Task details >> Please rewrite the merger report from "Earlier on December" to "of the company.", putting "group" in place of "conglomerate".

The notice triggers an existing contractual provision in the deal that allows for both parties to discuss the possibility of extending the deadline, it added.

"SPNI is required to start those conversations but has not yet agreed to a deadline extension," the company said.

It further said, "We look forward to hearing ZEE's proposals and how they plan to complete the remaining critical closing conditions."

Comments from ZEEL could not be immediately obtained.

Earlier on December 17, ZEEL in a regulatory update said it has sought an extension in the December 21, 2023, deadline of its proposed merger with Culver Max Entertainment (CMEPL), formerly known as Sony Pictures Networks India.

ZEEL had approached Culver Max and Bangla Entertainment Pvt Ltd (BEPL) for an extension in the deadline to complete the proposed merger, which will create India's biggest media conglomerate, said regulatory updates.

CMEPL is an indirect wholly-owned subsidiary of Sony Group Corporation (SGC). BEPL is also an indirect wholly-owned subsidiary of SGC and a part of the SGC Group.

The proposed USD 10-billion merger of ZEEL, BEPL and CMEPL has received regulatory approvals from fair trade regulator CCI, bourses NSE and BSE, shareholders and creditors of the company.

In August this year, the Mumbai bench of the National Company Law Tribunal (NCLT) also gave a go-ahead to the merger of ZEEL and Culver Max Entertainment. As per the agreements, ZEEL MD & CEO Punit Goenka has to lead the merger entity. However, according to some reports, now CMEPL is insisting on making way for its Sony Pictures Network head N P Singh.

Data segment >>

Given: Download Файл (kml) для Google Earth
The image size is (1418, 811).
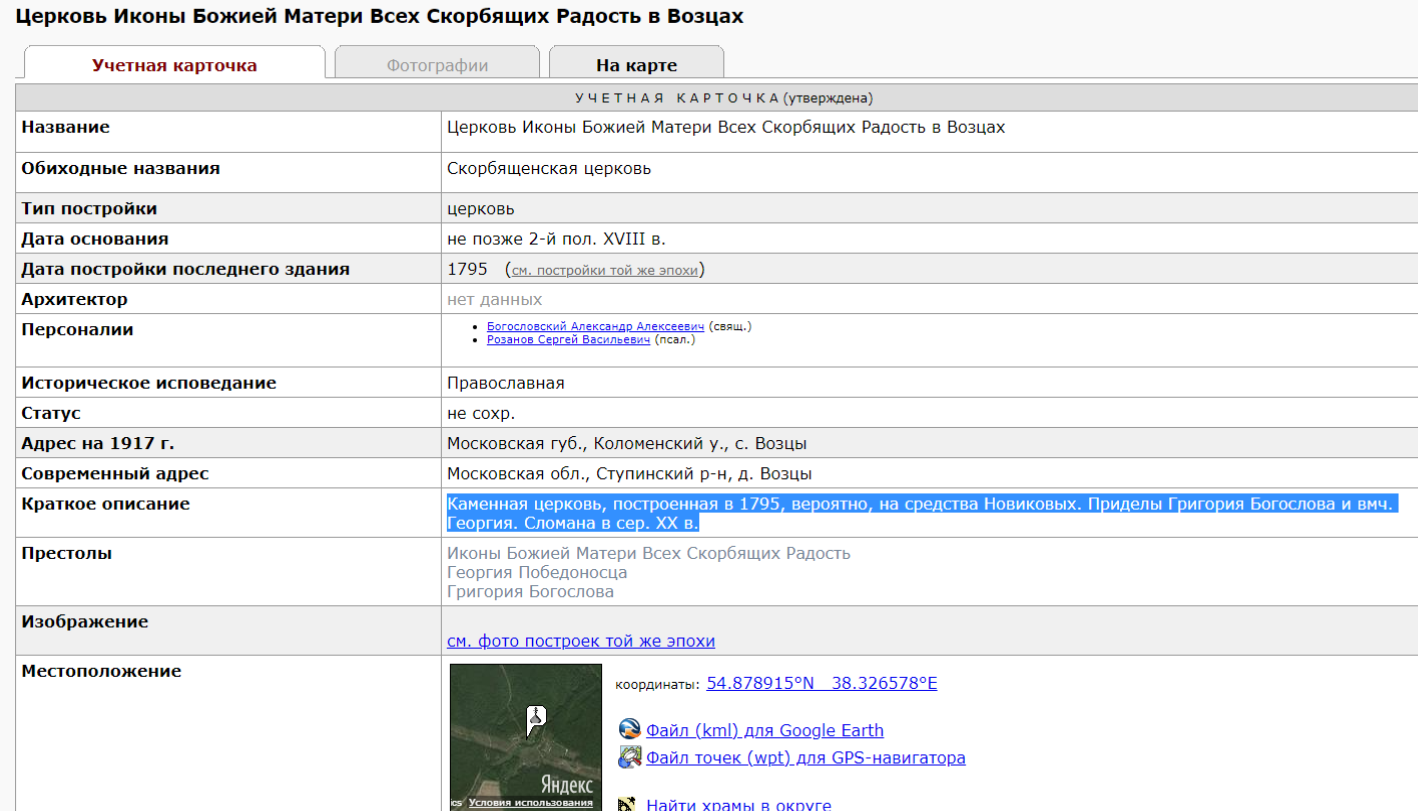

The response >>
Earlier on December 17, ZEEL in a regulatory update said it has sought an extension in the December 21, 2023, deadline of its proposed merger with Culver Max Entertainment (CMEPL), formerly known as Sony Pictures Networks India.

ZEEL had approached Culver Max and Bangla Entertainment Pvt Ltd (BEPL) for an extension in the deadline to complete the proposed merger, which will create India's biggest media group, said regulatory updates.

CMEPL is an indirect wholly-owned subsidiary of Sony Group Corporation (SGC). BEPL is also an indirect wholly-owned subsidiary of SGC and a part of the SGC Group.

The proposed USD 10-billion merger of ZEEL, BEPL and CMEPL has received regulatory approvals from fair trade regulator CCI, bourses NSE and BSE, shareholders and creditors of the company.